Hoegfeldt lets loose with plenty of refreshing epithets in the doco, like: “If you can’t rely on the media, you have to become the media,” and “You have to go through people’s hearts to get to their brain”.

You have to go through people’s hearts to get to their brain.

When talking about their channel, JyskeBank.tv staff proudly describe how they tackle the stories that people are talking about, even if they might not reflect positively on the bank. In their view, you can’t just ignore what your audience cares about. While their C-suite might sometimes raise concerns about their coverage, the team, led by the experienced Hoegfeldt, has the freedom to pursue them nonetheless.

Fisher Investments myth debunking

Segueing nicely to our next example, one luminary who’s been interviewed on jyskebank.tv is “investment guru” Ken Fisher – he’s worthy of mention here too.

Since 1979 when he founded money management firm Fisher Investments, Fisher’s been hellbent on a content creation / education mission that’s included 11 books on investing, and a column called ‘Portfolio Strategy’ for Forbes magazine that ran for 32 years – making him the longest continuously-running columnist in the magazine’s history.

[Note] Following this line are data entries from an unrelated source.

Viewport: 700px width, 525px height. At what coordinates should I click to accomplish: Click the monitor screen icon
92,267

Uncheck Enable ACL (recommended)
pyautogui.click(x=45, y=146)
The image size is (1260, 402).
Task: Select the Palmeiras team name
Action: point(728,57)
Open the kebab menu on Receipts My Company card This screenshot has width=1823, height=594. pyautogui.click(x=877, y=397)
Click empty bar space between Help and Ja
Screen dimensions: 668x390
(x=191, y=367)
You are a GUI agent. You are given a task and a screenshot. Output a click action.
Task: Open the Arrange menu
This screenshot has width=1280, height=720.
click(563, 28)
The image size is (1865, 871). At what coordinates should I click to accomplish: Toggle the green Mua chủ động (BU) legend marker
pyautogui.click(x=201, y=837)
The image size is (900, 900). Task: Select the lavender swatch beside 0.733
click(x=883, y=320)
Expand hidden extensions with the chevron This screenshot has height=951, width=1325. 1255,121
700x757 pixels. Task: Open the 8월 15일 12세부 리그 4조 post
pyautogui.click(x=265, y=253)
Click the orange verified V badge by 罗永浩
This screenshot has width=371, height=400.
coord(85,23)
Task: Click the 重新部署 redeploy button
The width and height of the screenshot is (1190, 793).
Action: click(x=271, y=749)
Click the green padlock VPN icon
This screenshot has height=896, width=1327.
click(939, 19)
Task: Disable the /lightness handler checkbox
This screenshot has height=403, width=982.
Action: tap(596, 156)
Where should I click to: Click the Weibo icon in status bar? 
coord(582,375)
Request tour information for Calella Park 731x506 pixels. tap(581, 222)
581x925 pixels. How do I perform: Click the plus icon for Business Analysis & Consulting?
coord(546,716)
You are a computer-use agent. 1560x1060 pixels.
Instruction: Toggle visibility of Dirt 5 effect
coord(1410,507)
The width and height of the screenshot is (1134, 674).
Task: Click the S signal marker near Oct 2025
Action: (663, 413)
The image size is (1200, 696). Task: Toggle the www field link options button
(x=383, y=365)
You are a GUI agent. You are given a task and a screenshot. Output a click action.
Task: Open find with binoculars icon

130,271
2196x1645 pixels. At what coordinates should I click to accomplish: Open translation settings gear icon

At 67 and sitting on a net worth of $3.4 billion, he still writes for financial publications around the world and publishes research papers on behavioural finance.

Fisher Investments content strategy revolves around their MarketMinder Daily Commentator, which has two streams – a daily commentary on market events and key economic issues, with columns from staff; and ‘Headlines’, which rounds up high-profile news stories from around the world and gives their take on them. Fisher is also a prolific podcaster.

What makes this commentary stand out in the great morass of global investment opinion? It’s about Fisher’s unique perspective, his challenging of conventional wisdom and debunking of myths. It’s Fisher Investments single-minded adherence to “identifying information not widely known, and interpreting widely known information correctly and differently from other market participants”.

Fisher is famous for saying “the pursuit of passions, not the pursuit of money, creates wealth”. Content creation must surely be one of his passions.